# In NJ: taking supplies from receiving hospital?



## S115 (Jun 15, 2011)

_Somewhere _I read _something _about NJ volunteer BLS squads having the right to re-stock ambulances from the receiving hospital.

Could anyone please help me find something to back that up? (ie is it true and is there a regulation somewhere?). 

Many thanks


----------



## firecoins (Jun 15, 2011)

never heard about that one and I worked in Jersey for 2 years.


----------



## firecoins (Jun 15, 2011)

why is the ER responsible for restocking the rig?


----------



## S115 (Jun 15, 2011)

Just askin'

I think part of the argument would be that the hospital is likely to bill for supplies found on the patient (an NBR, c-collar, dressings etc) - even if they were brought in to the ER with them already applied. So if the hospital is going to bill $10 for a 50c NBR, let the poor squad have one back.

Since NJ volunteer squad don't bill patients, there's no double billing going on for the same item.
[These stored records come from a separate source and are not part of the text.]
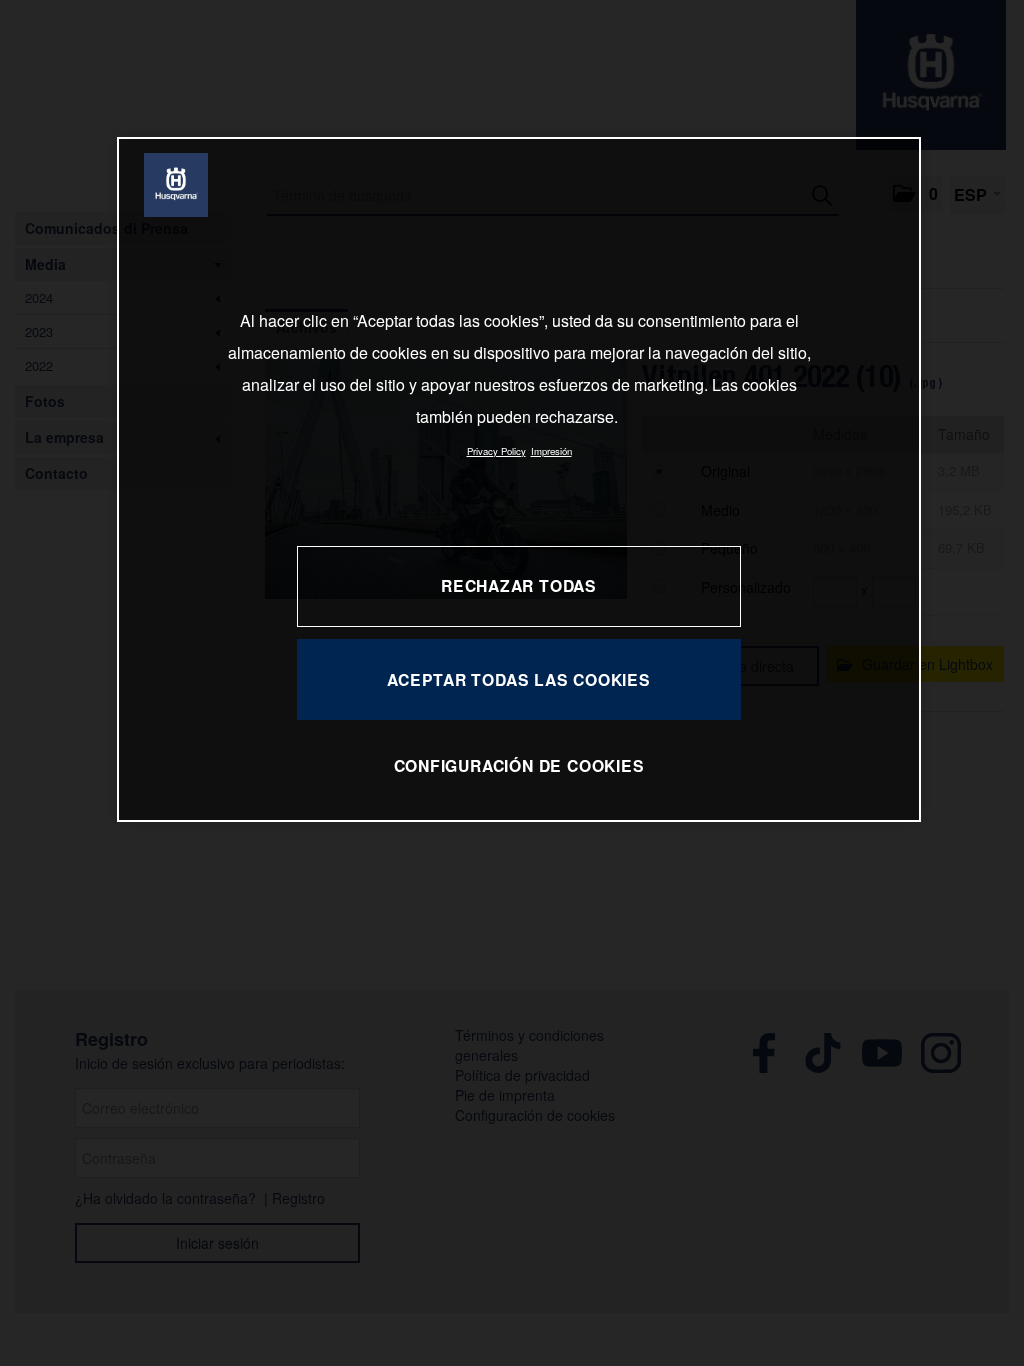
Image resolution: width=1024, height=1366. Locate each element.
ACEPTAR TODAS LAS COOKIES (519, 679)
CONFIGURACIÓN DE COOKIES (519, 765)
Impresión (551, 451)
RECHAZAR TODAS (519, 585)
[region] (519, 479)
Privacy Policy (496, 451)
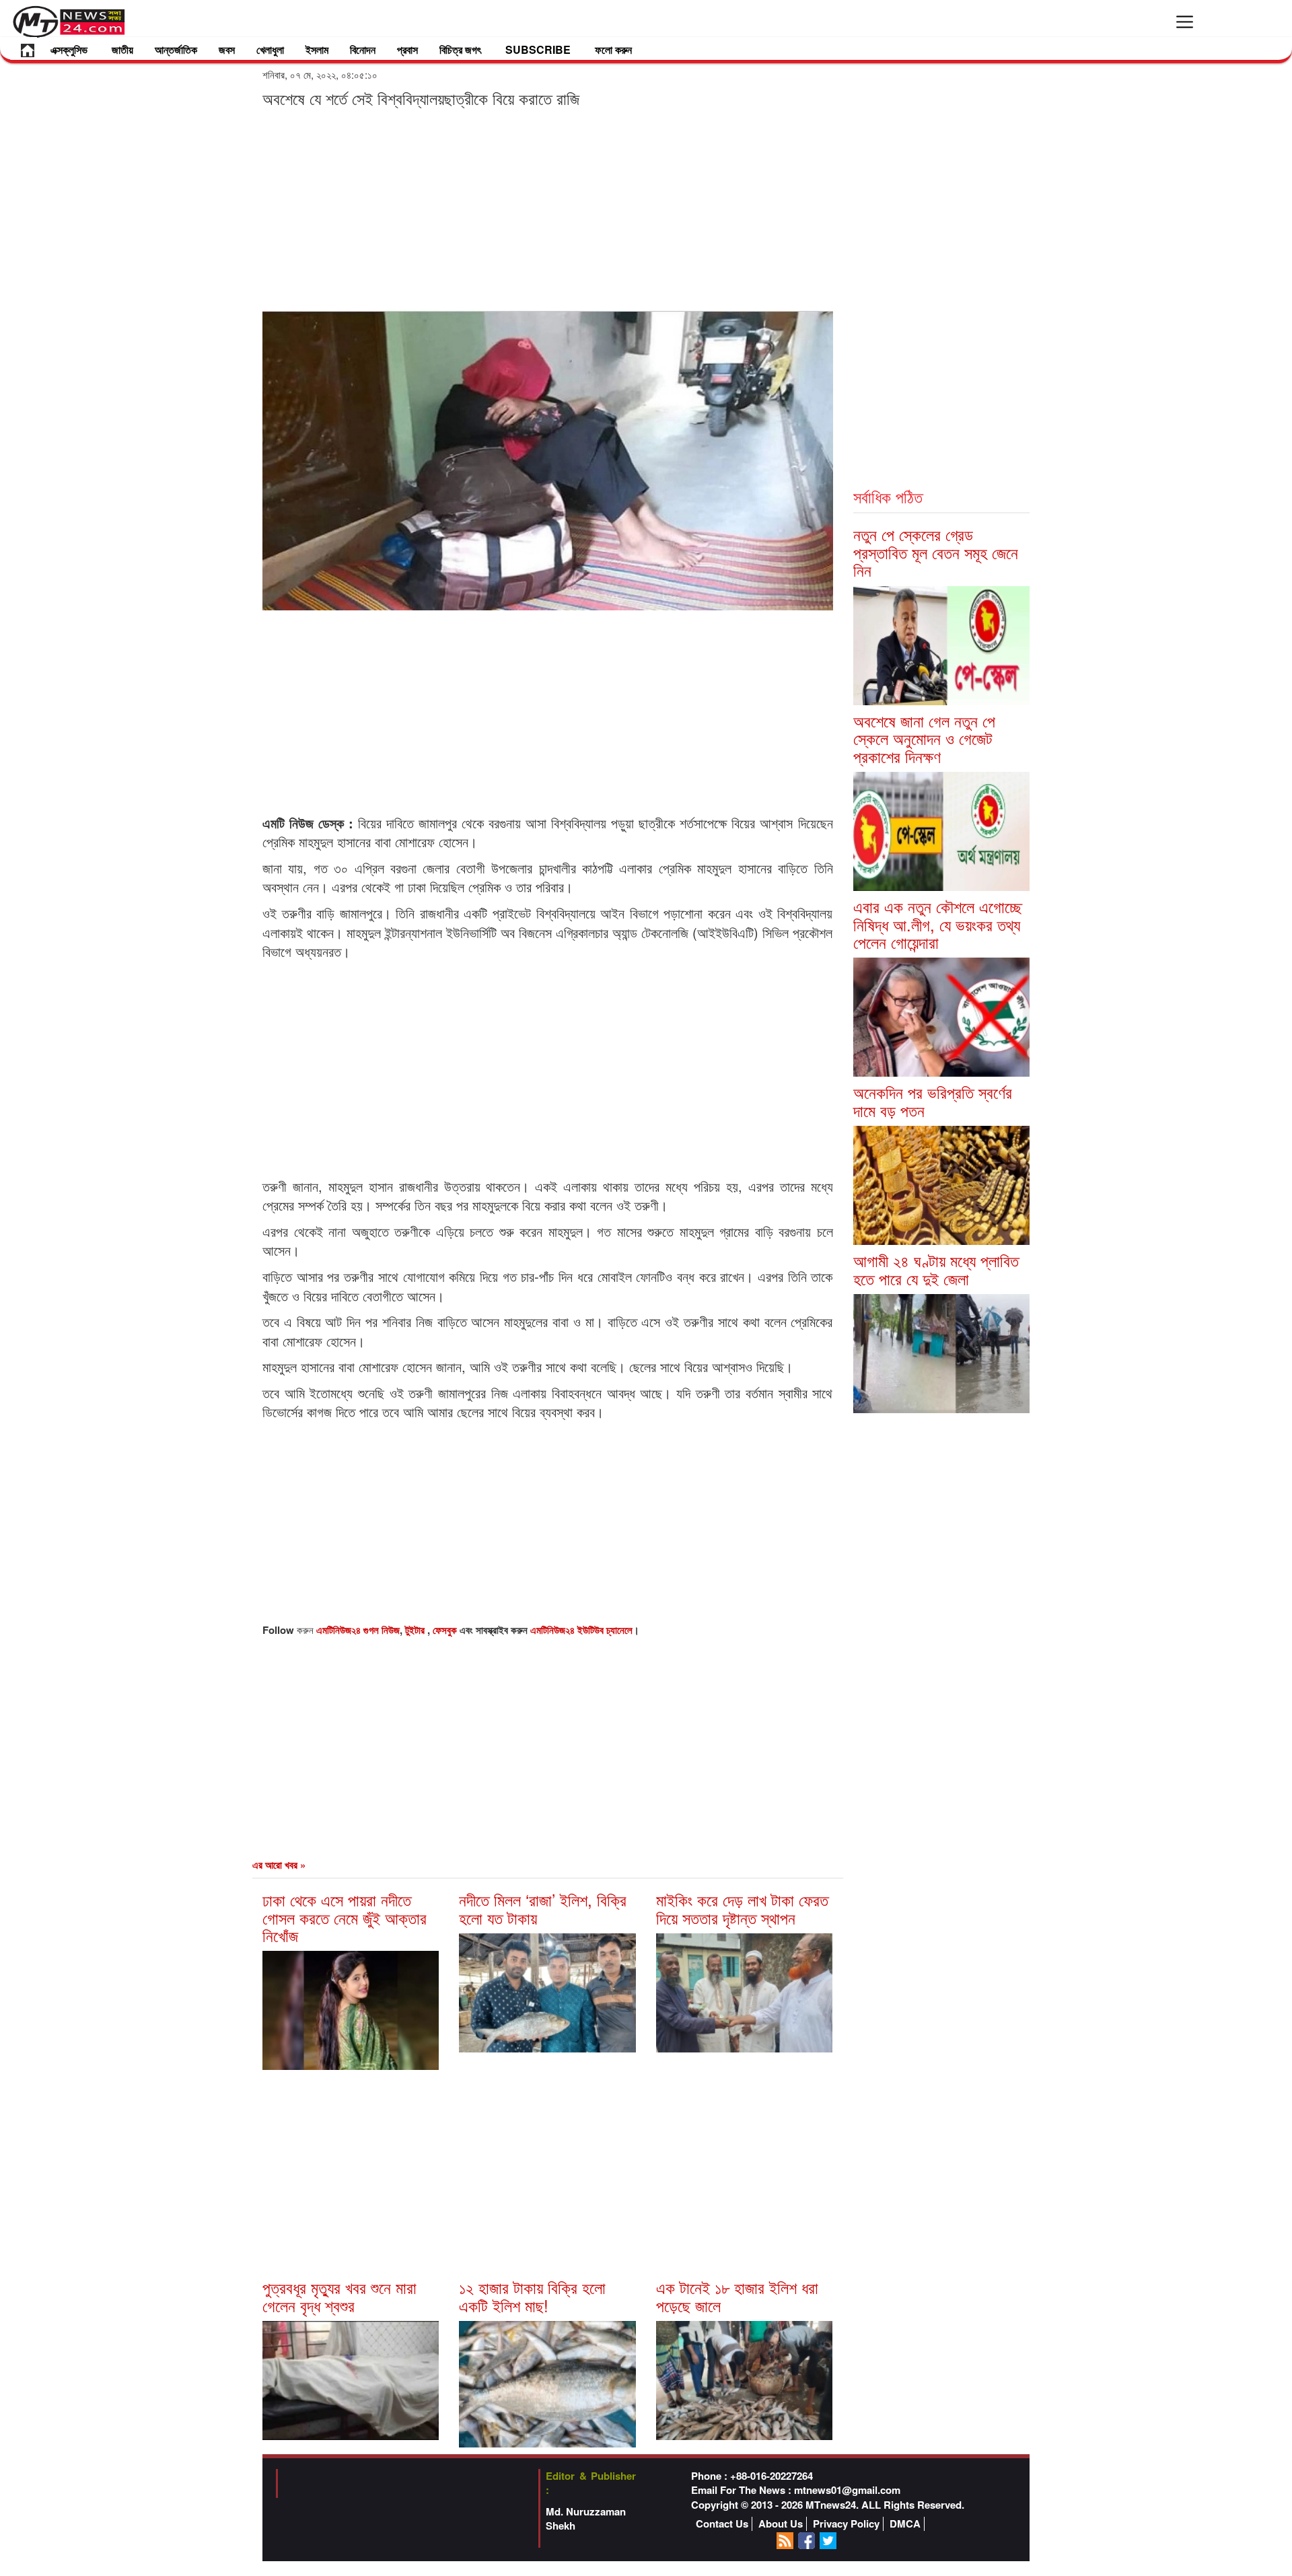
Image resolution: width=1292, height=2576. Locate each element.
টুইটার (416, 1629)
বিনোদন (362, 49)
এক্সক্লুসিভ (68, 49)
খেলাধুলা (270, 49)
But I'm looking for regulation/documentation to support this rumor.


----------



## Tac_medic (Jun 15, 2011)

I have Seen this before ive actually have done this. I was on a volunteer Squad in a Small town in Wisconsin, where we would restock Meds from the hospitals Pixies machine including NS .09%. Also we would restock our NRB mask advanced airways. This was because the hospital was our main hospital, our Medical Control was out of this hospital and we only ever transported patients to this hospital. The Squads have contracts with the hospitals and keep track of the supplies you use whether its through an Pixies( automatic med dispenser where thumb print is used to access) or a manual paper log and then the squad will generally pay the hospital depending on there agreements.


----------



## medicsb (Jun 15, 2011)

S115 said:


> _Somewhere _I read _something _about NJ volunteer BLS squads having the right to re-stock ambulances from the receiving hospital.
> 
> Could anyone please help me find something to back that up? (ie is it true and is there a regulation somewhere?).
> 
> Many thanks



No matter how entitled a volly thinks they are, especially in NJ, they do not have a "right" to restock their ambulance from a hospital.  There is no regulation that I know of stating that hospitals must be responsible for restocking any ambulances.   Certainly some hospitals may do this or some nurses may allow it, but it is either through a written agreement or lack of caring on behalf of the staff.


----------



## Too Old To Work (Jun 15, 2011)

Not NJ specific, but I've seen this before. I'd guess it's a voluntary agreement between the hospital and the squad. The hospital either writes it off as a donation to a non profit or just writes it off to good will.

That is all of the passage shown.